5. Um, students are already reading comics (or comics-like texts) anyway. Use that.

And not just as a ploy to “make school fun.” No, play the game. Meet those standards. Remember at the beginning of this rant when I warned that your students are already taking in combinations of images and texts in infinite multiplicities? (Okay, well actually I said, “Go ahead and teach traditional text after traditional-ol’ text, and come crawling back to the graphic novel when you can’t peel your students away from the television and computer screen as they desperately seek ways to practice their visual literacy skills.”) Let me reiterate that. Students are interested in comics. In his introduction to Building Literacy Connections with Graphic Novels: Page By Page, Panel By Panel, James Bucky Carter cites study after study that affirms the use of comics in the classroom as valuable tools for practicing Freire’s reality unveil-ation with students who are reluctant readers, reluctant writers, English language learners, and also, um, any student who spends any time engaging with our visually-saturated pop culture. Nancy Frey and Douglas Fisher, in the same volume, submit convincing anecdotal evidence to this accord: Comics, they write, “provided a visual vocabulary of sorts for scaffolding writing techniques, particularly dialogue, tone, and mood,” and that they “afforded [them] a space to provide students with instruction on the craft and mechanics of writing” (143). Finally, their students “not only became better writers, but also better consumers of ideas and information” (143). In short, by using texts, or textual formats, with which students already feel familiar, language arts teachers can affirm the knowledge and skills that students already have as a way of motivating them to learn and acquire more knowledge and skills.

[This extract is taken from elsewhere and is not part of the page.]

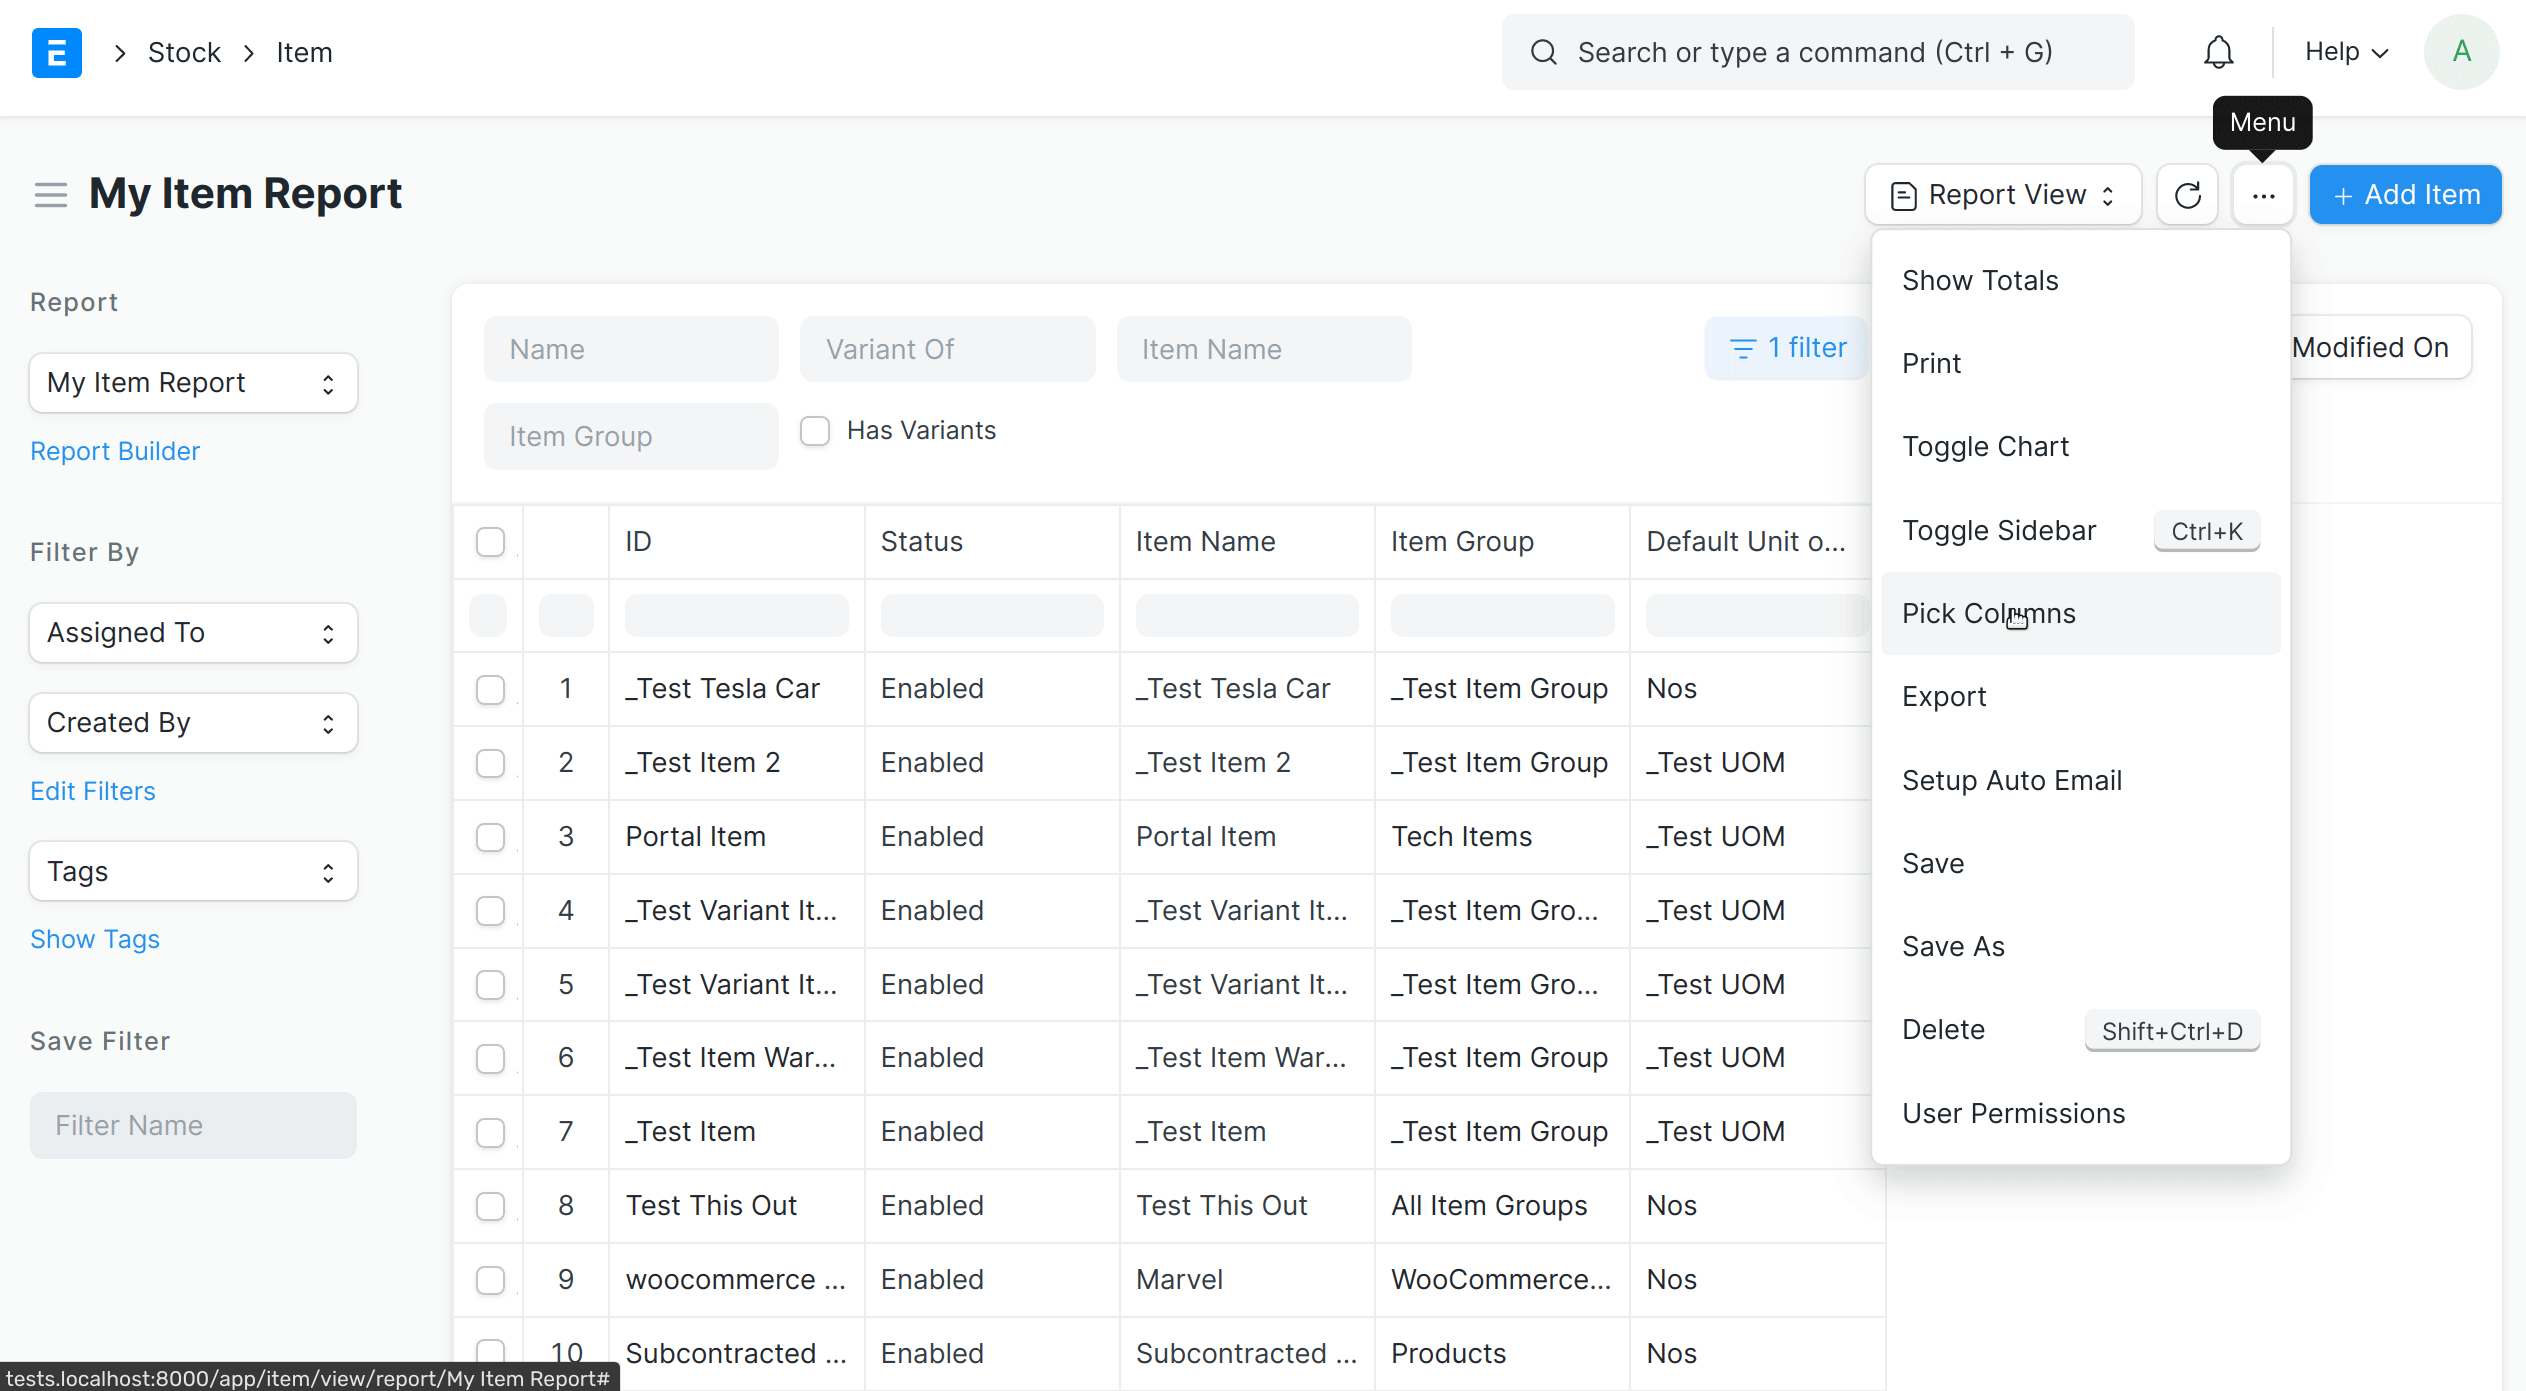Open the user avatar A icon
This screenshot has height=1391, width=2526.
pos(2461,52)
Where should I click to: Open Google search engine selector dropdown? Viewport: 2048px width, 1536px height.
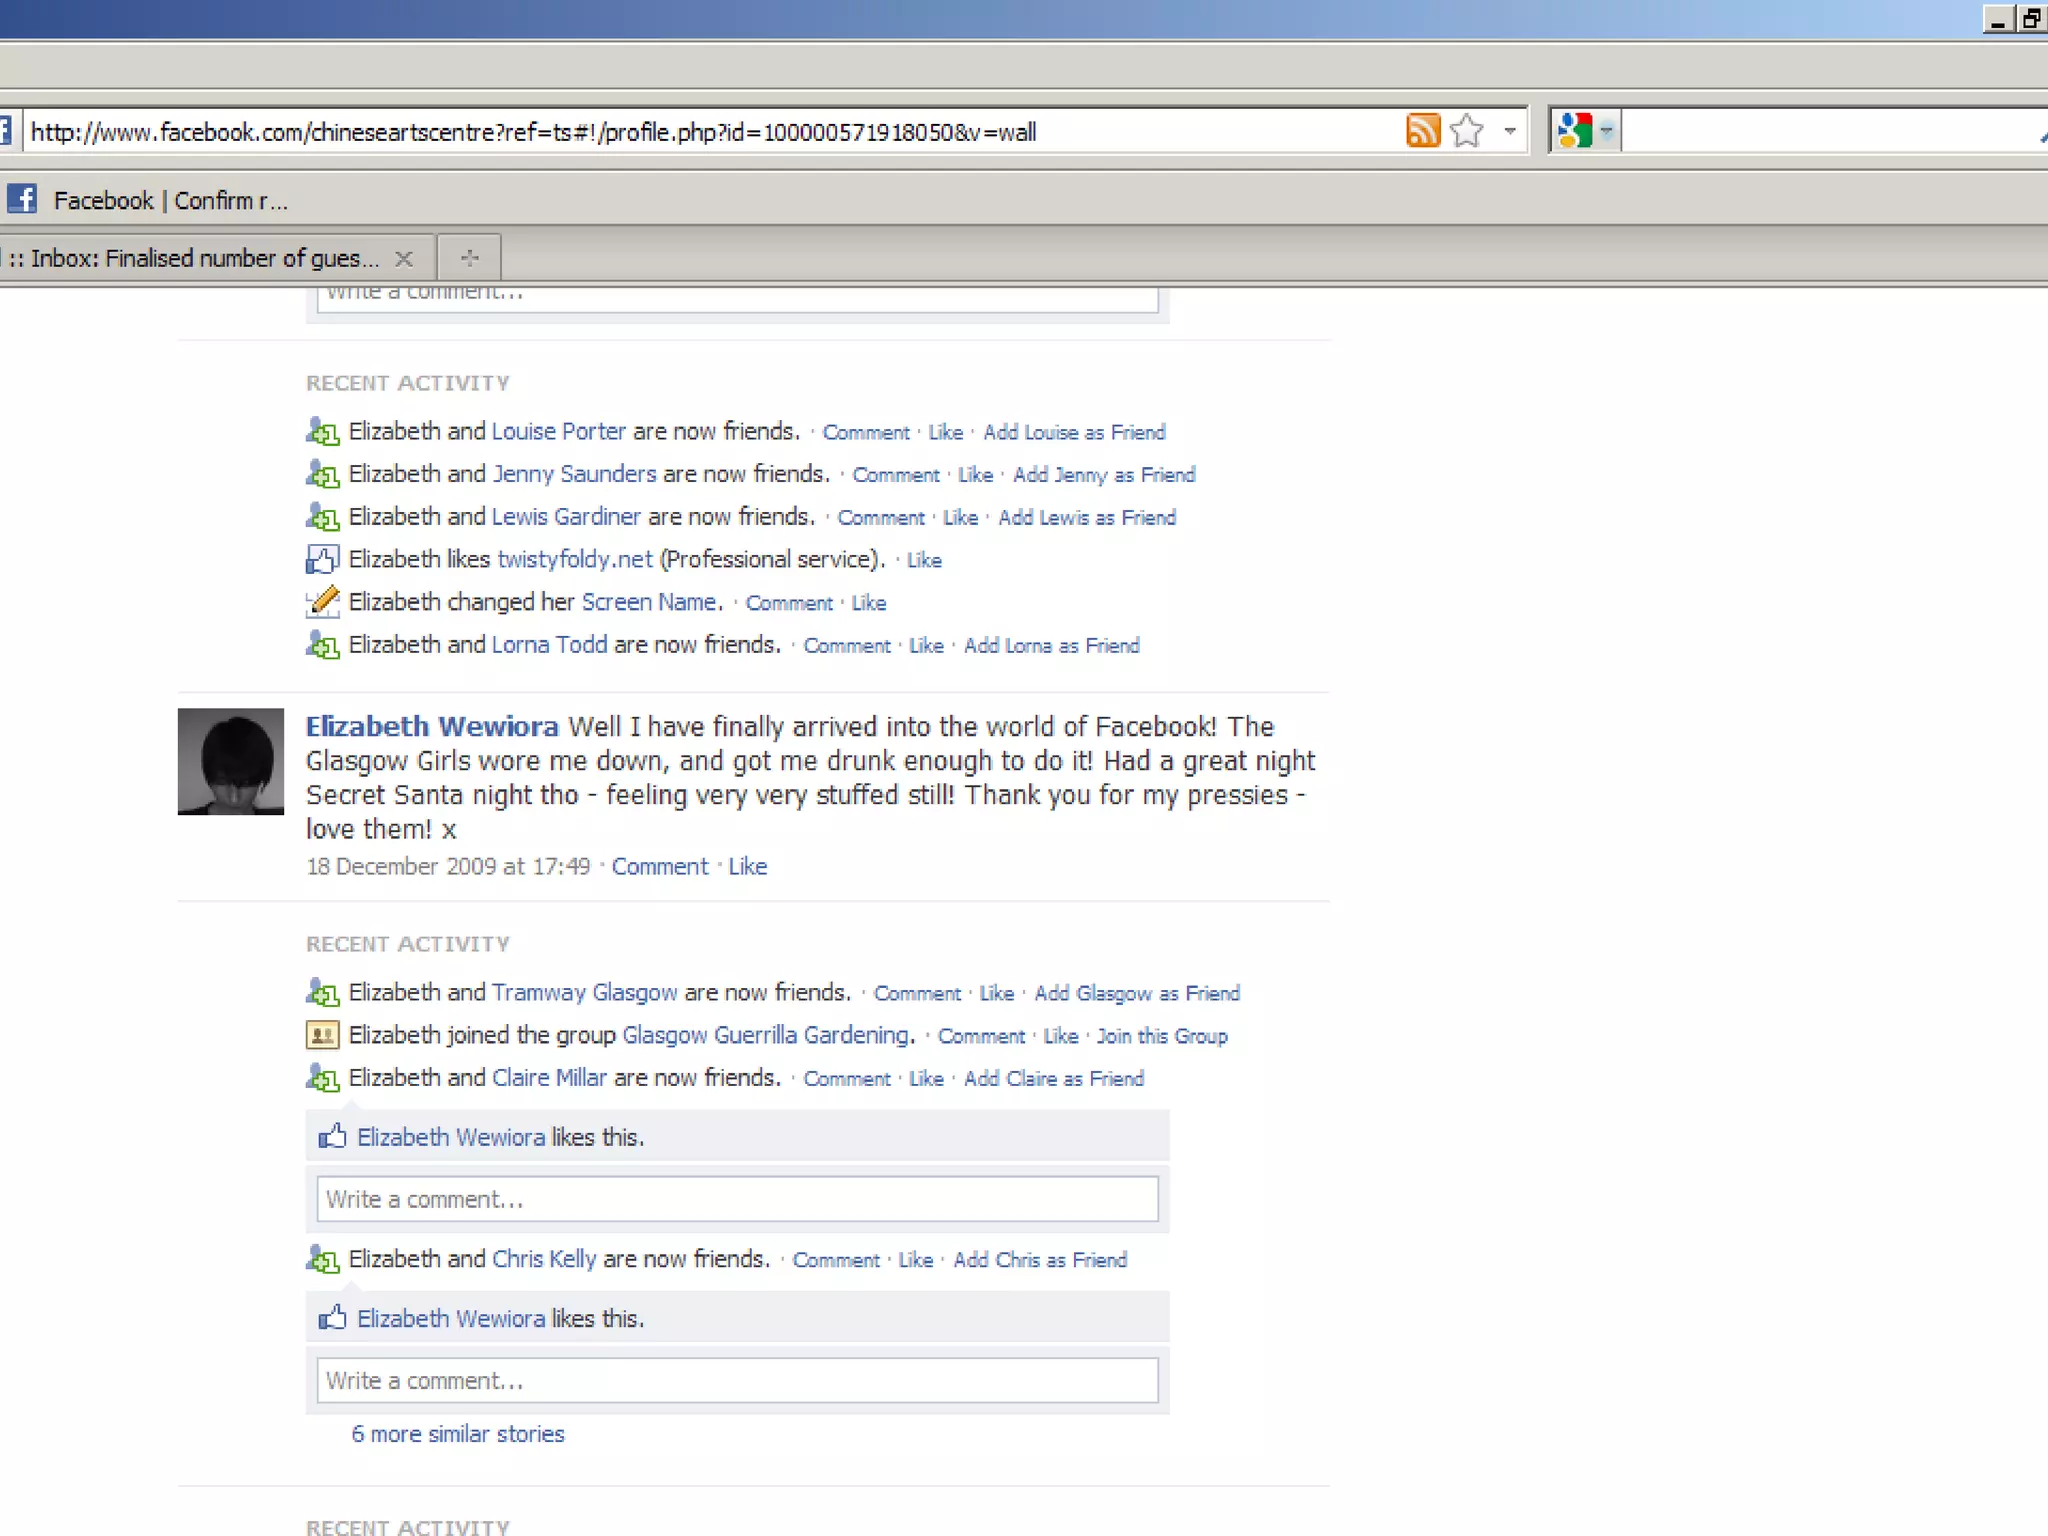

So it goes that (1) if comics give teachers a way to teach language (and) arts as a broad system of representation that (2) build visual literacy which is (3) an essential skill that (4) invites students to practice critical literacy, and that (5) makes that type of literacy accessible to all students*, then not teaching comics disallows all of the above and therefore condemns students to the festering status quo.


* I'm not sure how to accommodate a graphic novel, nor therefore this text, to the literacy needs of students with visual impairments that inhibit their abilities to see a text. I'm not not thinking about this; I just haven't come up with anything yet.


2 comments:

Bucky C. said...

Great, dare I say syllogistic, logic there! I think I might have to link your post on my blog! Thanks for mentioning our book. :)

Keep making those strong arguments about comics and pedagogy and we'll do the same!

ellen said...

Wow, thanks! Feel free to do so. I'm excited about checking out your blog, and about your work!